The National Institute for Health and Care Excellence (NICE) has published a new draft guidance not recommending MSD’s cancer blockbuster Keytruda (pembrolizumab) for untreated metastatic or unresectable recurrent head and neck squamous cell carcinoma (HNSCC).
The organisation is calling for an urgent reassessment of the evidence for the drug’s benefit, and has asked for more clinical and cost-effectiveness evidence from MSD.
Evidence from the KEYNOTE-048 trial showed that some patients who have a type of metastatic or unresectable recurrent HNSCC – defined as PD-L1 positive, with a combined positive score of one or more – lived longer longer when treated with Keytruda. However, NICE has said that the uncertainty over the drug lies in the evidence, because the comparator drugs in the trial do not reflect what currently happens in practice in the NHS in England.
As a result, the organisation has announced that the trial does not provide enough evidence that the drug would offer a larger benefit than the current, “extreme” form of chemotherapy.
Professor Kevin Harrington of the institute of cancer research said that he is “disappointed” by the verdict, and that patients will have to wait “even longer before they can access this immunotherapy as the first treatment of choice for advanced head and neck cancer.”
He added that the decision “brings the UK further out of step with clinical practice in the rest of the world, where cancers of the mouth are treated in the same way as other head and neck cancers.”
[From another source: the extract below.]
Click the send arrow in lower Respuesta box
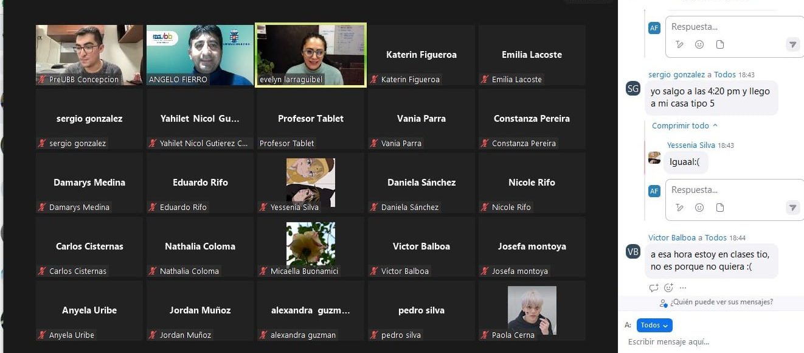This screenshot has width=804, height=353. (x=792, y=208)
In November last year the European Commission approved the immunotherapy, which works by increasing the ability of the body’s immune system to help detect and fight tumour cells, as monotherapy or as part of a combination for the first-line treatment of HNSCC.
The list price of Keytruda stands at £2,630 per 100 mg vial, but MSD has a commercial arrangement which makes the treatment available to the NHS with a discount.